In the listing below, the lines starting at the line with "The height and" and ending at the line with "You are a computer-use agent." are to be output verbatim. Images stay out of the copy.

▶ **DATASET EXTRACT**:

○ ○ ○ ○ ○

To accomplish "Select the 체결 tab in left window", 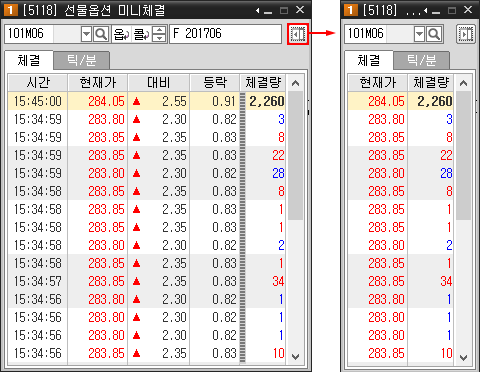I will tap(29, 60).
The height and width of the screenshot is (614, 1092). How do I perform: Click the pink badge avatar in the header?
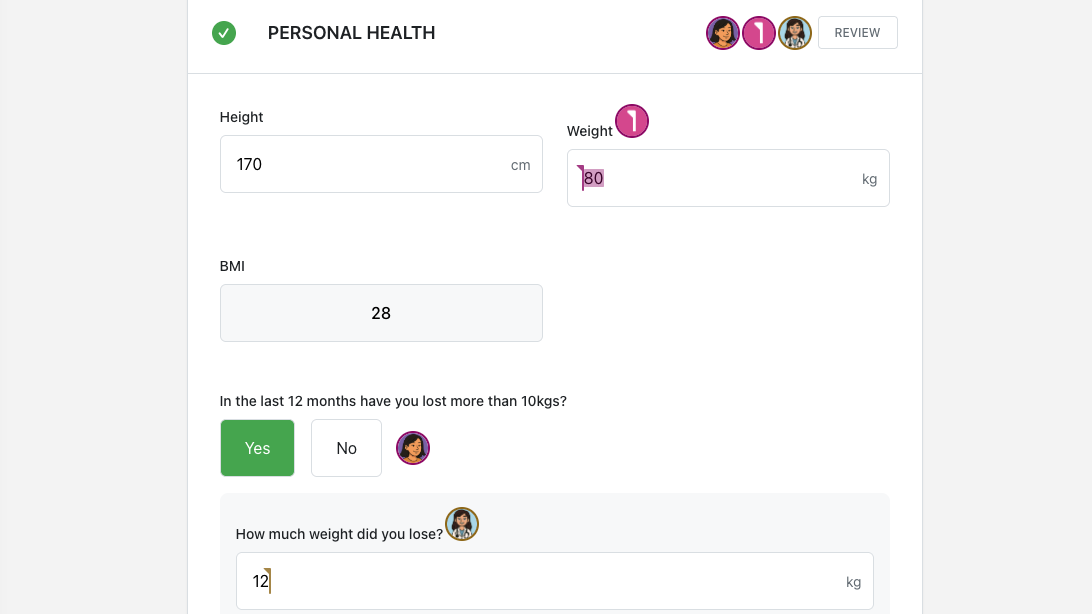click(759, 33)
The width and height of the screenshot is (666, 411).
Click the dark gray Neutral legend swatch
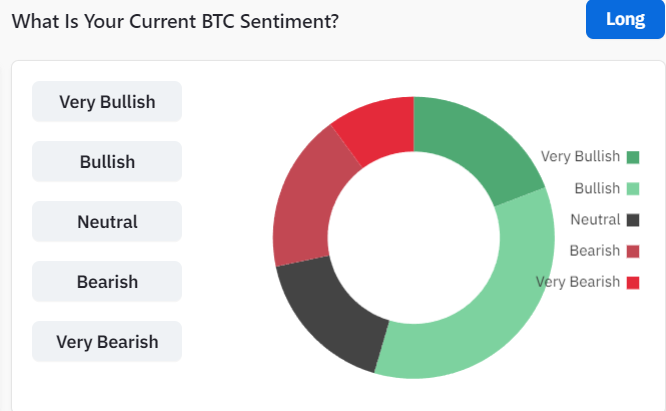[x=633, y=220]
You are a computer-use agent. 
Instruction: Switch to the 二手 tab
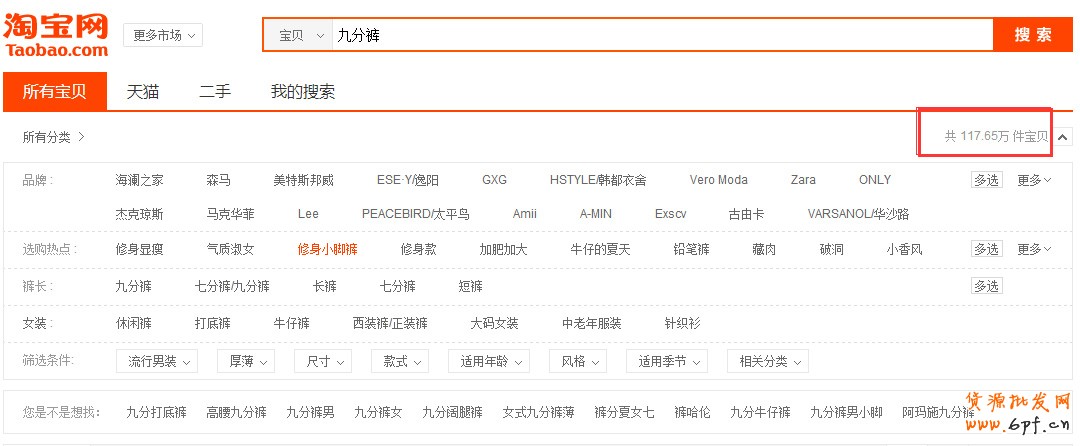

○ ○ ○ ○ ○

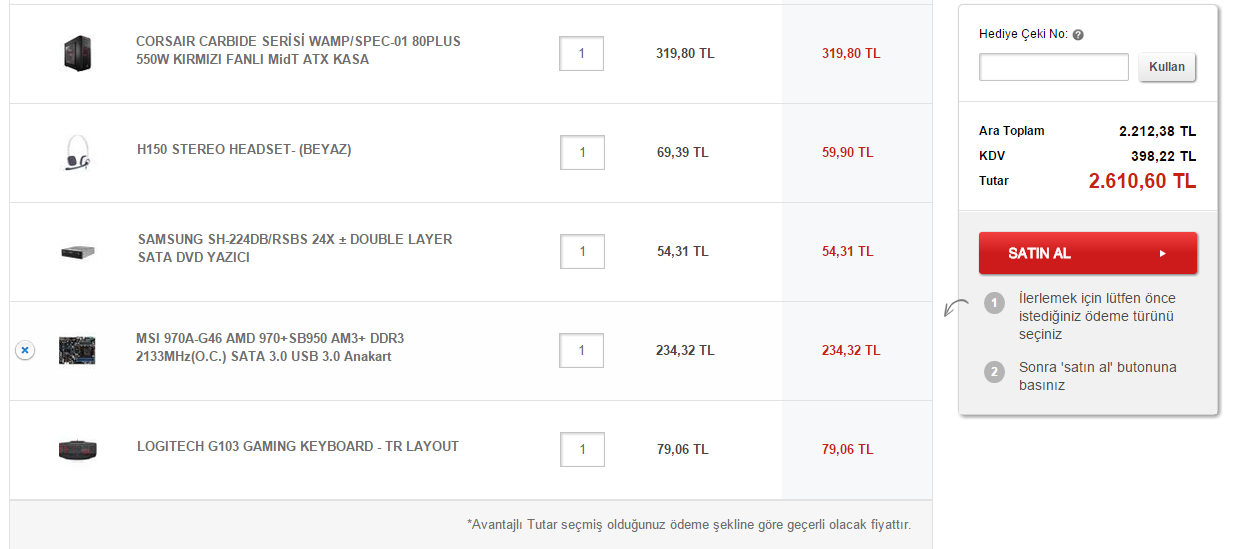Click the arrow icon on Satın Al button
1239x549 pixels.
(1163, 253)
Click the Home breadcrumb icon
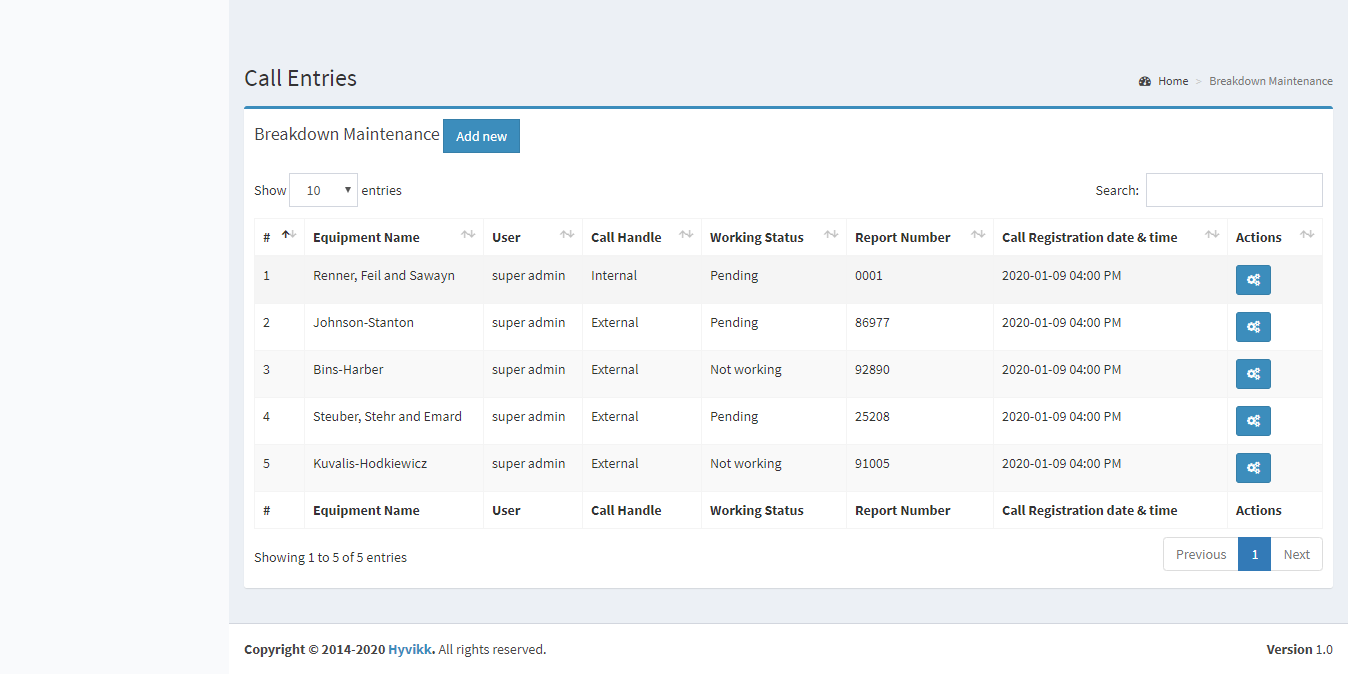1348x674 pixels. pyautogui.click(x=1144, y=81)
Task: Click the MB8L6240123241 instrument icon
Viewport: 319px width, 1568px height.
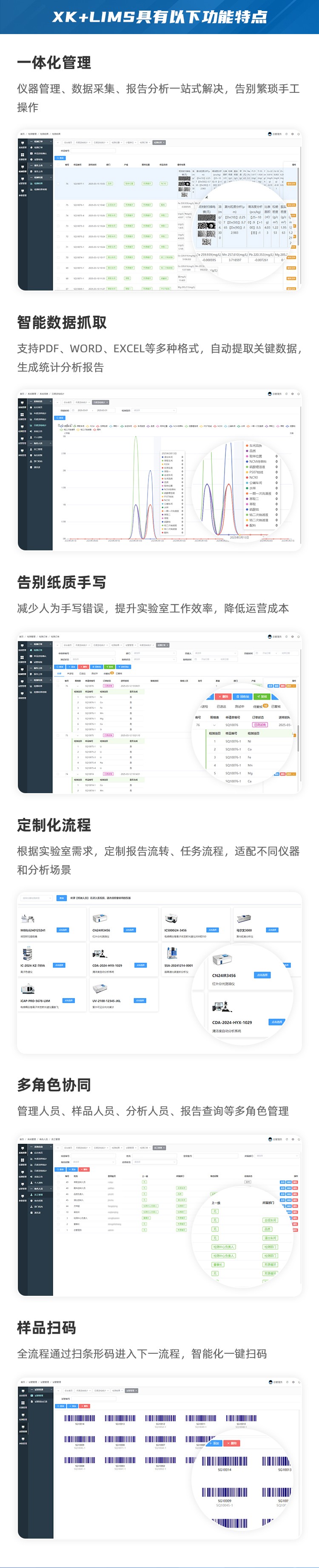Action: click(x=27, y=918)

○ ○ ○ ○ ○

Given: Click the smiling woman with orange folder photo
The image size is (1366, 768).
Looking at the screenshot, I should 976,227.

○ ○ ○ ○ ○

▶ **EXERCISE OUTPUT**:
The height and width of the screenshot is (614, 1092). How do I perform: Click the pink badge avatar in the header?
click(759, 33)
The width and height of the screenshot is (666, 411).
Click the dark gray Neutral legend swatch
[x=633, y=220]
You are a computer-use agent. 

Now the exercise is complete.